Dr. McEvoy, Professor of Psychiatry and Health Behavior and the I. Clark Case Chair in Psychotic Disorders at the Medical College of Georgia in Augusta, said TD has become less common and severe since the 1970s, but is still present. In fact, as antipsychotic use has expanded to diagnoses other than schizophrenia, it could potentially affect different populations of patients.
TD usually occurs as a side effect of antipsychotic medication, but is typically less common and less severe with second-generation antipsychotics, compared with first-generation antipsychotics.
Clinicians may not think about the condition because treatment options have been limited, Dr. McEvoy said. That will change this year, said Dr. Jain, who expects FDA approval of 2 new treatments by year’s end.
Tetrabenazine, used off-label, is the current treatment of choice for moderate-to-severe TD. While effective, it is a “pretty badly behaved drug,” said Dr. Jain, Clinical Professor, Department of Psychiatry, Texas Tech Health Sciences Center, School of Medicine, Midland, Texas.
Tetrabenazine is taken 3 times per day, and its half-life is only 5 to 7 hours. Further, it has significant side effects and carries a black box warning against use by patients with depression.
Valbenazine, one of the treatments pending approval, is an alteration of tetrabenazine. It has been granted breakthrough therapy designation from the FDA for the treatment of TD, has a half-life of 20 hours and carries fewer side effects, Dr. Jain said. In a 6-week randomized trial of the drug published in 2015, there were no dropouts for adverse events related to the medication, and no increased rates of suicide or depression, he said.

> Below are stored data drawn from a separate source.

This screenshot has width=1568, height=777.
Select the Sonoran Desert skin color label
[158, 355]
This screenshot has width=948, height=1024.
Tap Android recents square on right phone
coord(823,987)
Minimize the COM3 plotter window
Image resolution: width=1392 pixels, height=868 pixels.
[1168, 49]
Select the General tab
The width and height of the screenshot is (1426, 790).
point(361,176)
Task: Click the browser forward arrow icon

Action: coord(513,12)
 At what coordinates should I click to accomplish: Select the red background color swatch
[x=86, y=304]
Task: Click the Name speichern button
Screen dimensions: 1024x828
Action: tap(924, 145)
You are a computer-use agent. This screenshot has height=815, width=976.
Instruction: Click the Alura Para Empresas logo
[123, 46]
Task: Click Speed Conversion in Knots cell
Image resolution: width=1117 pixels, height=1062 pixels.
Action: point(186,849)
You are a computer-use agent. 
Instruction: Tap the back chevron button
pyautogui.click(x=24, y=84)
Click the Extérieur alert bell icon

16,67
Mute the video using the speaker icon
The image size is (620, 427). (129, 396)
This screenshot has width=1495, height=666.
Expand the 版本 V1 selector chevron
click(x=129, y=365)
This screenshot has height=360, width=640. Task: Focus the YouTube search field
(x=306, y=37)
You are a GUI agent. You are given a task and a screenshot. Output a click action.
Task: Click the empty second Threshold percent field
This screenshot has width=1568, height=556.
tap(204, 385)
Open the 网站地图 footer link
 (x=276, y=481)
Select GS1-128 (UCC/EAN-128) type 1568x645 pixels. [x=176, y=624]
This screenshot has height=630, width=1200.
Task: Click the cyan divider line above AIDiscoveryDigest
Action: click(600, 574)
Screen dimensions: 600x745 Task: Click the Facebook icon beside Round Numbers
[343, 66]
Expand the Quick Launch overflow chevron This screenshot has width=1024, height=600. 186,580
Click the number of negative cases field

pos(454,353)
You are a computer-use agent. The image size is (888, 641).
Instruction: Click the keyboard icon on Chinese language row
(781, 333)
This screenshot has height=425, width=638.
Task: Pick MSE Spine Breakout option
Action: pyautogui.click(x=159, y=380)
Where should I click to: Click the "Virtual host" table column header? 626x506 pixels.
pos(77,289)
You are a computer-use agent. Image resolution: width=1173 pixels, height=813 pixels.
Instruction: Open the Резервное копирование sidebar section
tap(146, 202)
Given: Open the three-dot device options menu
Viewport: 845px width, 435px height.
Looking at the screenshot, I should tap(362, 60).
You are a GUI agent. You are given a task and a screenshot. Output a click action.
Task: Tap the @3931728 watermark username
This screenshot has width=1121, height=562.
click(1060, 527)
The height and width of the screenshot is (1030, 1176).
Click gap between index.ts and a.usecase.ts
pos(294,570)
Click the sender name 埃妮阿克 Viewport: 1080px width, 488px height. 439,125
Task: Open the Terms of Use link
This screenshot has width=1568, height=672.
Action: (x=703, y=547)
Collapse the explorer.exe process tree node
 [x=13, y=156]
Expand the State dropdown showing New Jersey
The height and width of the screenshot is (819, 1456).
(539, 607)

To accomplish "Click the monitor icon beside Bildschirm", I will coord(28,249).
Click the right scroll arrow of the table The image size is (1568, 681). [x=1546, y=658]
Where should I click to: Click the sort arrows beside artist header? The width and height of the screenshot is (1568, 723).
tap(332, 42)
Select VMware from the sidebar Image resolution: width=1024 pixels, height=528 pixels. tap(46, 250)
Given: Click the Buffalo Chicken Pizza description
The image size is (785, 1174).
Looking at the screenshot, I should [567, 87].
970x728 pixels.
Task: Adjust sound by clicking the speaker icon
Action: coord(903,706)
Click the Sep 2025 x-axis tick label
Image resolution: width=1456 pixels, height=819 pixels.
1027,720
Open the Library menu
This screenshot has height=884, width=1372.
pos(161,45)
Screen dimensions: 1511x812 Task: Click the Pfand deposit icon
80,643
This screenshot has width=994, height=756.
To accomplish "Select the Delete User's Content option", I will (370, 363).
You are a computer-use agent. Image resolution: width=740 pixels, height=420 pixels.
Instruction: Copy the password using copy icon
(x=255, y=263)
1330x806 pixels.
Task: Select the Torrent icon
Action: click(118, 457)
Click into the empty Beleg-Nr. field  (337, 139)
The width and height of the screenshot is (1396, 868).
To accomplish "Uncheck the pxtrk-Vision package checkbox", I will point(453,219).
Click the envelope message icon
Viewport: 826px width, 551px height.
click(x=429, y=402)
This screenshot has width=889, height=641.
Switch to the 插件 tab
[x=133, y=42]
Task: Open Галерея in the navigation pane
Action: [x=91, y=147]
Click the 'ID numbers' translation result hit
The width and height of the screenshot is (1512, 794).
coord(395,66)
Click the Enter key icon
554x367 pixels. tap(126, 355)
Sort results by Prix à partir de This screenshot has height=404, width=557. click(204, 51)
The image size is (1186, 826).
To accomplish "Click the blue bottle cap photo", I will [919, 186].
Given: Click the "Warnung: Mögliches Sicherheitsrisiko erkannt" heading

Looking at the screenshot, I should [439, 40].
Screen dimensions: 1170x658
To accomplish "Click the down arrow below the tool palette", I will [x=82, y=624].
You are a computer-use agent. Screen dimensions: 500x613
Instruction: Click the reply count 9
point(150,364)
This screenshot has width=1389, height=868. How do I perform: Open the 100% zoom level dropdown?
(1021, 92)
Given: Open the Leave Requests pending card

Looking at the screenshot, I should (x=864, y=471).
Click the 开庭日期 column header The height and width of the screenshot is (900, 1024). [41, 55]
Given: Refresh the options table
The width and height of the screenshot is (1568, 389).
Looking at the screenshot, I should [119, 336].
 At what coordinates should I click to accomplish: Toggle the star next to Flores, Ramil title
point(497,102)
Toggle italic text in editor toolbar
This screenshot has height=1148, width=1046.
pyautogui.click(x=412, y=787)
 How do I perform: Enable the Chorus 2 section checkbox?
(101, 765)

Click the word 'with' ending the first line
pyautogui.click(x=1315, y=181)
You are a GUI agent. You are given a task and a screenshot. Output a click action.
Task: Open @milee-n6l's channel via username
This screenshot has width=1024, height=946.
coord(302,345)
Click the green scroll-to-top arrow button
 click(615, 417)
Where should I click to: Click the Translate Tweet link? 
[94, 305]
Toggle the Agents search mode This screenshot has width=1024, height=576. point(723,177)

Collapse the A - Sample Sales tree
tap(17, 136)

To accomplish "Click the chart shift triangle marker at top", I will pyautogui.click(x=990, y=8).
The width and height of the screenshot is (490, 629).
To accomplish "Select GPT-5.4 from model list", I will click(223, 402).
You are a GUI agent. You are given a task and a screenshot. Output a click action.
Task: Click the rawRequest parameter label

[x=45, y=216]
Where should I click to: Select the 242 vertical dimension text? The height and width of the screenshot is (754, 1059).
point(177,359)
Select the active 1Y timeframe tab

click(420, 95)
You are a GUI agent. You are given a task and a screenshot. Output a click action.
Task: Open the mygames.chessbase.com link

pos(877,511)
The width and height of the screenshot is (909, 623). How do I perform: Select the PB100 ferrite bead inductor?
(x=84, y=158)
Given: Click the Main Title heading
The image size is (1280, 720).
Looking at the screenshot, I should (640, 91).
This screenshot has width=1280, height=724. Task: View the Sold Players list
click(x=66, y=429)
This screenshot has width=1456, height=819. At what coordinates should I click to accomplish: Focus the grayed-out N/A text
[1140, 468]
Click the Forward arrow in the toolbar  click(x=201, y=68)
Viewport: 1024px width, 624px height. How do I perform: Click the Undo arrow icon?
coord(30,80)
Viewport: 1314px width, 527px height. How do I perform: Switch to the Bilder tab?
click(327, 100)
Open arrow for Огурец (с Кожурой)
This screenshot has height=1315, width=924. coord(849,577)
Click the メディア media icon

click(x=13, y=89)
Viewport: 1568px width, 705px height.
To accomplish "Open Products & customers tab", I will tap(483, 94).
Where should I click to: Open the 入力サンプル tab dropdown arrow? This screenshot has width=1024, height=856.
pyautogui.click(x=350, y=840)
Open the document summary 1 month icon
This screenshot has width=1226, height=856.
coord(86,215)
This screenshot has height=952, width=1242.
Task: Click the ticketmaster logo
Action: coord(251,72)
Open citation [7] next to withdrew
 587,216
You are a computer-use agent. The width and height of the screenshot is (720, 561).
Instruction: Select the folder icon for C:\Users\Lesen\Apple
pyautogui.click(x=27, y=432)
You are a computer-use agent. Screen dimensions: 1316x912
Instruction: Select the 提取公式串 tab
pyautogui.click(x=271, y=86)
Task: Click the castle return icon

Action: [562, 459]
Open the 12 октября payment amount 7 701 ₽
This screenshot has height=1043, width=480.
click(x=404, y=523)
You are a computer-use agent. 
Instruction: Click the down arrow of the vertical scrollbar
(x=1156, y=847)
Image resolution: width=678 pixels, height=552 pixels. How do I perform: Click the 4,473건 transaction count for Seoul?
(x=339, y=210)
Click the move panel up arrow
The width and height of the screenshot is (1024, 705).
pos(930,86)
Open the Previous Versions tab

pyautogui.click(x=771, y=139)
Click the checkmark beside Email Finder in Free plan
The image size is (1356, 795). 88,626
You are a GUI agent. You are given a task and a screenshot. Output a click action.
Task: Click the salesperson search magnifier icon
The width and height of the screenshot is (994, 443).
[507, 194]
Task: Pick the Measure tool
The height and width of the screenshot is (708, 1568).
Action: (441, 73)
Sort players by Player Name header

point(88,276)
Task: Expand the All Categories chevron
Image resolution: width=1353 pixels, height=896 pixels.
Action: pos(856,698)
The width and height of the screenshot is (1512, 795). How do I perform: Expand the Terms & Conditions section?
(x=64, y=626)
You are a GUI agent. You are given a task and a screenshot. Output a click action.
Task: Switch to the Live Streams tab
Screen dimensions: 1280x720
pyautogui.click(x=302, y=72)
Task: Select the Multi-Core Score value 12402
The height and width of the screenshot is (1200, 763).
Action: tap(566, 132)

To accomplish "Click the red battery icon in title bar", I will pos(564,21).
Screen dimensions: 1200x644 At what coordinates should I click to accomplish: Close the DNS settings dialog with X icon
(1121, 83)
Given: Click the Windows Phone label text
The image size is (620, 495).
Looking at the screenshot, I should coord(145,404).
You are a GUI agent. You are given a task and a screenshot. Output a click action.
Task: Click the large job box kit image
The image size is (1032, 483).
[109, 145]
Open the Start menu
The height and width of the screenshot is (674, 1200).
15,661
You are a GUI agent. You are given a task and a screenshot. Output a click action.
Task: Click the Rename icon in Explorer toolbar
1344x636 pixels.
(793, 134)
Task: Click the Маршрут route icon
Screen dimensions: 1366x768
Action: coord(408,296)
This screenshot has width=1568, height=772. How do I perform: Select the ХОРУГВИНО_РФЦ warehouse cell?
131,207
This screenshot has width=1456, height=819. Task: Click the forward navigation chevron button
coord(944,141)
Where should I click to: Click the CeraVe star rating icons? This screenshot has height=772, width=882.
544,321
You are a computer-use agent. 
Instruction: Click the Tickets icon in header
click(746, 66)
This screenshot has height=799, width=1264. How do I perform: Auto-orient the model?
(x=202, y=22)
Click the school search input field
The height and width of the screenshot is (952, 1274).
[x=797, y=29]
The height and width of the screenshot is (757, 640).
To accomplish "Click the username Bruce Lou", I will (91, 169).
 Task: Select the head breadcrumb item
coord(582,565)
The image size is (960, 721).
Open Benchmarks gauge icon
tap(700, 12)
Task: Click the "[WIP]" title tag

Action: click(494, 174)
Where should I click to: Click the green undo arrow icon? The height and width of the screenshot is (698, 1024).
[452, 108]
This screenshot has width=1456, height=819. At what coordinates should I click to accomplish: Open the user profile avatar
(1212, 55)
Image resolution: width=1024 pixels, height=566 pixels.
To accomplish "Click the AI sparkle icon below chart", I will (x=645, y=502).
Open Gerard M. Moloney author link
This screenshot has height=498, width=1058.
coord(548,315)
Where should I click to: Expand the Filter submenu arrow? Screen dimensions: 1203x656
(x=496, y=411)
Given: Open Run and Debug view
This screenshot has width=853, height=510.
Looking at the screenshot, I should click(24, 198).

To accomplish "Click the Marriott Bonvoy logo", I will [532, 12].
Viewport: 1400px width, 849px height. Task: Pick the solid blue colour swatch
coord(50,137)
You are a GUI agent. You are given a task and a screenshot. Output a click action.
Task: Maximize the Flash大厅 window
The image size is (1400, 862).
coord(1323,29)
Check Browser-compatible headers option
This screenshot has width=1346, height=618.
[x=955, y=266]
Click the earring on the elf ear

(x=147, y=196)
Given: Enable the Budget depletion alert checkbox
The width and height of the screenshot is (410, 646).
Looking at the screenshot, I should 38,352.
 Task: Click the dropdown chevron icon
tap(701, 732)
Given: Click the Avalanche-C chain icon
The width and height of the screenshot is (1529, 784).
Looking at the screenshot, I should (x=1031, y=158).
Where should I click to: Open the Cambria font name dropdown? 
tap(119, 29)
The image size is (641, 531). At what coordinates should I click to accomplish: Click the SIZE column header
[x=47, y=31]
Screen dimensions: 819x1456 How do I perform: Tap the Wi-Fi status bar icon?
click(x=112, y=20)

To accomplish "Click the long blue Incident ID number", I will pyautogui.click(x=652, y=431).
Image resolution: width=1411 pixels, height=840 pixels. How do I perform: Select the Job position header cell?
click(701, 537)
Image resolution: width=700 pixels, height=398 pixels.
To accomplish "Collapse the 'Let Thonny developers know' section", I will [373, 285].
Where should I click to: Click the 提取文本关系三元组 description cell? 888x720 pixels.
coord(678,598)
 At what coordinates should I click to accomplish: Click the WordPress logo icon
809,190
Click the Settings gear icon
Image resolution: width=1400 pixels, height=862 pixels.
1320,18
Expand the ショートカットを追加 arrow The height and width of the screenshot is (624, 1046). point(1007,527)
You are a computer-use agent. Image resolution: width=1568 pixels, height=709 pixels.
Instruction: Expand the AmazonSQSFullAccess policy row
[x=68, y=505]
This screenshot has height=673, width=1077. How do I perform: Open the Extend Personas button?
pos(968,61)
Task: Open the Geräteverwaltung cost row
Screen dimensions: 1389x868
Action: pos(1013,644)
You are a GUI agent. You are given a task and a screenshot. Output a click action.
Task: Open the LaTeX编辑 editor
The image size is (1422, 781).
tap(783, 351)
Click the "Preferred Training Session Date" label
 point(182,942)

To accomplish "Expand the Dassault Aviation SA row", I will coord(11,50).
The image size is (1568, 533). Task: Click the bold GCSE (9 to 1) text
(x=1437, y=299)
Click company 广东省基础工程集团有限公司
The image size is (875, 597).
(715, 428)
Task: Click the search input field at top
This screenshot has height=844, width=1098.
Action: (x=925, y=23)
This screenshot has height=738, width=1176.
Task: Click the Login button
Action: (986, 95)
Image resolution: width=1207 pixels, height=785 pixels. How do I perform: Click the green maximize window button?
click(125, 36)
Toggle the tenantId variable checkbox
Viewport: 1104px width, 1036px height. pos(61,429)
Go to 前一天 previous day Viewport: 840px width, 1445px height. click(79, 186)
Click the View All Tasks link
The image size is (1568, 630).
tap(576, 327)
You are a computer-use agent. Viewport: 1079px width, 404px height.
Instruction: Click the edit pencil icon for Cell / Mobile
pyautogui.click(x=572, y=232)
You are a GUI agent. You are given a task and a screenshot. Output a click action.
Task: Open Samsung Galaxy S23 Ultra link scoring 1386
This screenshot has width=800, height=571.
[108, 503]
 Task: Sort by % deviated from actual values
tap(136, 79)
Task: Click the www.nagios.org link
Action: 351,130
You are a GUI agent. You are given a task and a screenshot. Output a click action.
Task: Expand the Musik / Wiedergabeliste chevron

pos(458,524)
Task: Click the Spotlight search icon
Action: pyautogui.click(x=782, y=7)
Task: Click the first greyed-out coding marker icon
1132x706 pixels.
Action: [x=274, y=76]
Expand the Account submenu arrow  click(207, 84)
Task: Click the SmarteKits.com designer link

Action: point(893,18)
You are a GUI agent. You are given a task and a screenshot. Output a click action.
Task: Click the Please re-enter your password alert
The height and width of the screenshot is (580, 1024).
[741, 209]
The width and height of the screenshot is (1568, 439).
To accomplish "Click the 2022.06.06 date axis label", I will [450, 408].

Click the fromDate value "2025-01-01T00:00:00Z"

The treatment groups in that study and a Phase 3 clinical trial achieved significant reductions in their scores on the Abnormal Involuntary Movement Scale (AIMS).
The second treatment pending approval, deutetrabenazine, is also an alteration of tetrabenazine. It has similar efficacy but also causes fewer side effects and lasts longer, he said.
“I’m just amazed by these 2 drugs,” Dr. Jain told the Elevate attendees. “These are major innovations in psychiatry.”
“Novel Therapeutic Strategies to Advance the Management of Tardive Dyskinesia.” Presented at Elevate by Psych Congress 2017; March 3, 2017; San Francisco, CA.